В тот зимний вечер, качаясь на качелях, девочки говорили мне, что у них во дворе есть горка. Мы все ближайшие дворы и их двор знали очень хорошо без них. Нам идти туда две минуты, с девочками - четыре. Пробовали уже ту ужасную горку. Там дорожка льда - тонкий лед на комьях песка и глины. "Ну что там интересного, ну горка для детей.  "Мы эту дрянную полоску льда не видели что-ли" - отвязывались, уже понимая, что придется сделать то, что просили девочки. Да, придется покатать их так, чтобы они не упали, щеки не разбили и не повредились. А ведь наш пацан уже сидел дома с забинтованной рукой от катания на той горке.
Вот что сделает обычно любой мальчик любого возраста, если его совсем прижмет словами особа женского пола? Он сначала отнекивается, а когда она совсем допечет, то он, спекшийся может начать отвечать, да так, что ей не понравится.  А те девочки симпатичны были. И мальчики не начинали... и даже не думали молчаливо - ответ был мой ясен сразу: "Придется пойти. Но как же сделать так, чтобы они не разбились... в этих их красивых, но хлипких варежках.?"
Требование девочек к мальчикам, как капель на мозг, аккуратная такая, но совсем "тяжелой артиллерией" продолжилась: "Ну что вы какие-то не состоятельные" - добивали они бойцов,  решающих: "как же сделать так, чтобы они не упали".  Мальчики опять, уже совсем вяло отвечали, что горка дрянь, ничего интересного. Но их совсем добило, что девочки, когда просили их, чуть ли ногти не ломали, ковыряя краску на том, что у них под рукой оказывалось.  это я им делал сам своей силой.  Девочки хотели к себе внимания. Не нужна была вовсе им та горка, им нужен был бы хоть маленький знак внимания от мальчиков, к которым они сами пришли.
Мальчики сдались девочкам: "Так, пошли, покатаем".
-Ура!.
Но что бы обезопасить девочек, мальчики притащили из другого двора очень толстые и большие картонки и пошли их катать.
Пришли  и увидели как мальчик, ровесник лет четырнадцати-пятнадцати играет один с мелкими девочками. А все девочки его возраста, с его двора были не с ним. Вы поняли с кем они были, они с нами были. Ну не по мальчишески это одному совсем с мелкими девочками...

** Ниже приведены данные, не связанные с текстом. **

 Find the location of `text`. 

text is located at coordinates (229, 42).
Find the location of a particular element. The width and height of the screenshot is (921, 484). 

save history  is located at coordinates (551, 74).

Мальчики сказали ему: "Ты что это? ....Ты что это, ты что, ты баба с басом?". Он не ответил.  Среди нас много было мальчиков из разных школ и разных районов города.  Нас никто и никогда не прощал за слабость ни старшие мальчики, ни девочки.  Могли побить его, но не было желания. Этого даже не обозвали никак, хотя слова вертелись. Мальчики опять увидели, что мальчик не будет мальчиком:
"А он, чудак, не мог понять никак: Куда улетать, Зачем его куда-то зовут."
И девочки потом не задевали его - они просто не приняли его к себе. Потом он сделал необратимые и рискованные операции на себе, чтобы стать подобием девочки или женщины. В паспорте он сам добавил две буквы а. Одну "а" к имени своему, другую "а" к фамилии. Не приняли его и взрослые девочки, отвергали его, хоть он и лез к ним как девочка. Нашлись ему другие "мальчики".

Через много лет рассказала одна из тех самых девочек, что когда-то краску качелей ломала ногтями тогда - она рассказала, что причина может быть в том, что он очень любил родителей, но его родители хотели не мальчика, а девочку...  и возились с ним как с девочкой, пока он совсем маленьким был.
Человеческая память устроена так, что навсегда из памяти стирается все, что было до трех лет. Еще и так уж устроено природой, что даже приемные грудные дети становятся похожими на принявших их родителей.
Подстраиваются дети неосознанно, но жить то приходится потом осознанно. У него тоже стерлось все, а программа-желание быть таким, каким его хотели родители - девочкой, видимо, осталась в нем и исполнилась им самим.